Clearly, a major task waiting to be accomplished is identifying such assets and creating value for and with them. Between 2007 and 2011, the National Commission of Culture under the Chairmanship of Professor George Hagan set up the Cultural Initiatives Support Programme, CISP, with financial support from the European Union. One of the Programme’s activities was to identify and create a database of the country’s main cultural assets in a bid to put value on them.
This identification of cultural assets must be an ongoing work that must involve all communities across the country. It is not a complicated matter if we know what we are doing but the best way to go about this is to open up our communities to visitors from other parts of the country. Of course, the most obvious way of doing this is to enhance the cultural activities of our various festivals with new ideas and packaging to make them attractive to different audiences. We know that the Kwahu Easter is a successful festival which attracts thousands of tourists from the rest of Ghana and the way it has been enhanced with paragliding and other activities makes it a model of this kind.
As it happens, this year is the 50th anniversary of the World Heritage Convention which was signed by UNESCO in 1972. The Convention notes in its preamble that “the cultural heritage and the natural heritage are increasingly threatened with destruction not only by the traditional causes of decay, but also by changing social and economic conditions which aggravate the situation with even more formidable phenomena of damage or destruction.
There is a popular adage that says “if you don’t use it, you lose it” and it is the threat of disuse that looms for many of our heritage assets as they are neglected or actively destroyed. The government should take advantage of this convention’s golden anniversary to do a number of things. These must include encouraging our communities to identify their cultural heritage assets – both tangible and intangible and organising them in ways that can be shared and monetised.

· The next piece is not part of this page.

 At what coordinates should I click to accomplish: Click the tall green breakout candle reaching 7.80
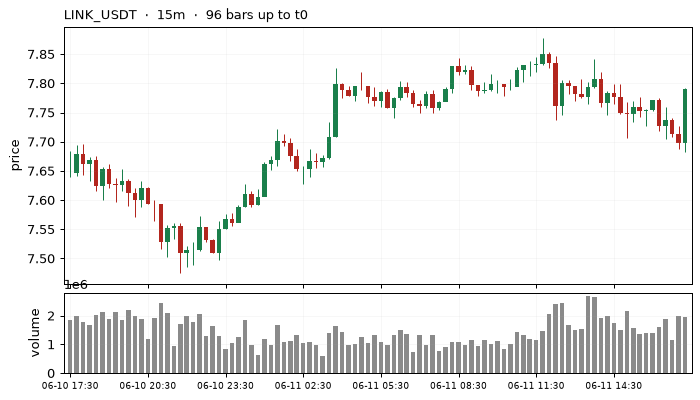coord(336,110)
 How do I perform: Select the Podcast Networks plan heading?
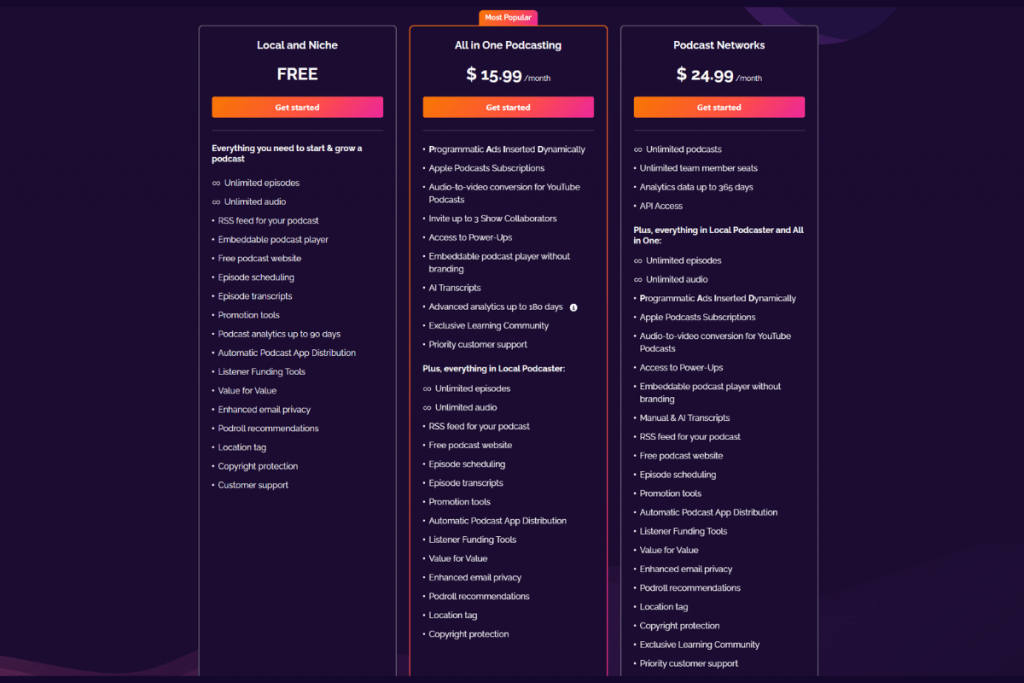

For example, is there any village or town in the country that organises storytelling in a natural setting on moonlit nights? If properly organised, this form of traditional theatre can be made attractive to Ghanaians from other parts of the country to participate in an art form we are losing because we are not using as in the past. Indeed, with the new opportunities afforded by digital technology, it should be easier to package and share our natural and cultural heritage.
When we have done all we can to identify and package our assets, we should not wait for visitors to come and enjoy it alone. In any case, foreigners are more likely to visit places the natives know about and recommend. That is the way our domestic tourism itself will ultimately become a tourism asset for the bigger picture. An example is the use of social media in “selling” the recent Fancy Dress
Festival in Takoradi. Suddenly, a local festival has become an international sensation not because foreigners came and enjoyed but because locals showed themselves having such a splendid time. Happiness on that scale is infectious.